(Moscou) L’Agence mondiale antidopage a indiqué mercredi qu’elle est « extrêmement préoccupée » par la tentative de la Russie d’évincer le président et directeur général de son agence antidopage, qui est reconnu pour son franc-parler, de son poste.

Associated Press

Yuri Ganus pourrait bientôt être congédié, après que le conseil de supervision de l’agence a recommandé que le Comité olympique (COR) et le Comité paralympique (CPR) de la Russie envisagent de le faire en raison d’allégations de fraudes fiscales.

Le président du COR Stanislav Pozdnyakov n’a pas confirmé qu’il procéderait en ce sens, mais a mentionné dans un communiqué qu’« à notre grand regret, nos craintes se sont confirmées ». Aucune date n’a été établie pour annoncer une décision dans ce dossier.

« L’Agence mondiale antidopage est extrêmement préoccupée d’apprendre cette recommandation », a évoqué l’AMA par voie de communiqué. L’AMA a ajouté qu’elle avait soulevé ses craintes à propos d’une « potentielle obstruction » dans les opérations de l’agence russe et qu’elle n’avait pas été rassurée par la réponse du président du comité de supervision Alexander Ivlev.

« La recommandation faite aujourd’hui soulève d’importantes questions relatives à la crédibilité du processus judiciaire dans ce dossier et les motifs derrière cette recommandation », a ajouté l’AMA.

Depuis sa nomination en 2017, Ganus a critiqué à plusieurs reprises les autorités sportives du pays et leur manque de volonté de procéder à des réformes du programme antidopage. Pendant son règne, l’agence connue sous le nom de RUSADA a contribué à de nombreuses enquêtes portant sur des athlètes prestigieux et des dirigeants influents.

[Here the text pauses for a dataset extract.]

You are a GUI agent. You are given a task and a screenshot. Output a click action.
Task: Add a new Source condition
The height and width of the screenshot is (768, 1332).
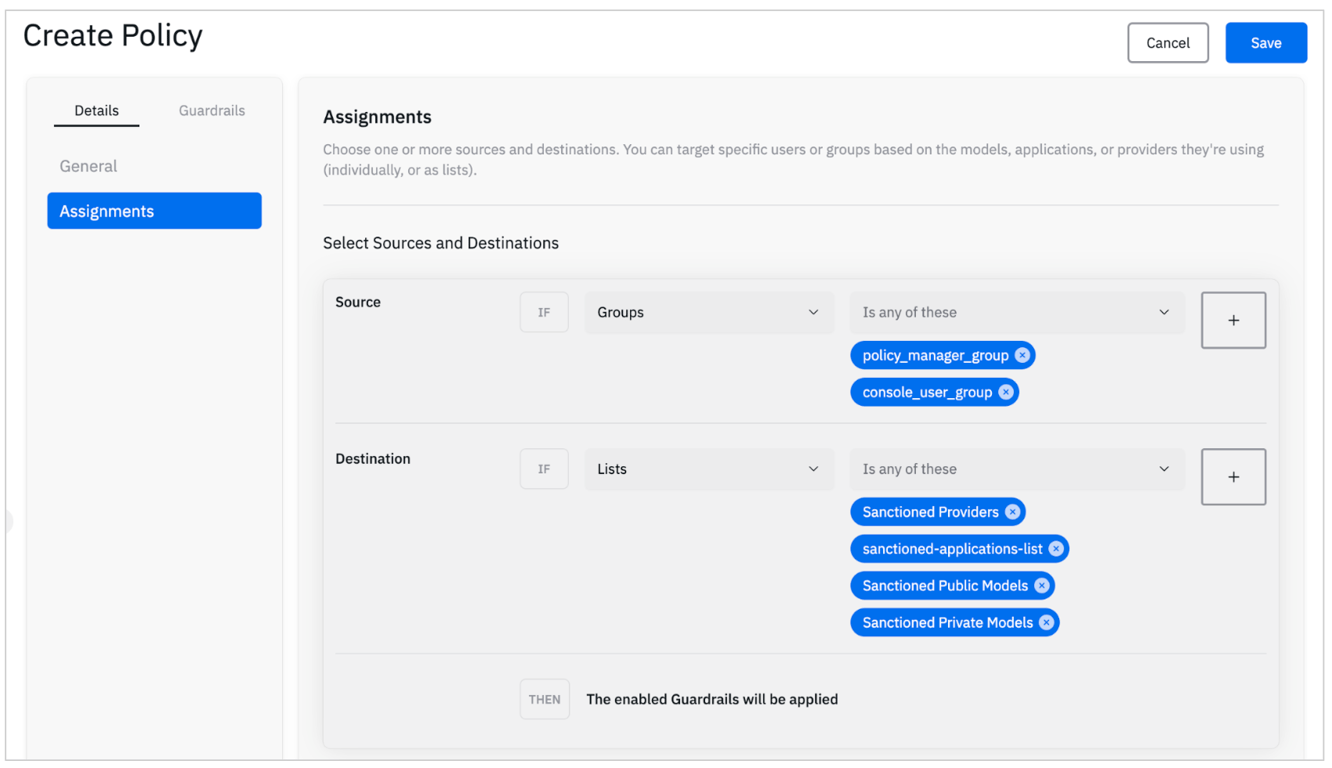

Une enquête du vérificateur commandée plus tôt cette année par le COR et le CPR a déterminé que des stratagèmes de dépenses inhabituels et des conflits d’intérêts gangrénaient la RUSADA.

Ganus et les gestionnaires de la RUSADA ont répondu que l’enquête du vérificateur avait été effectuée en secret, qu’elle avait ignoré des preuves importantes et qu’elle porte « les signes probables de fabrication délibérée de fausses preuves ».

Ganus a aussi suggéré que le COR et le CPR pourraient avoir utilisé l’enquête du vérificateur pour obtenir des informations confidentielles sur la manière de procéder de l’agence pour enquêter sur des cas de dopage.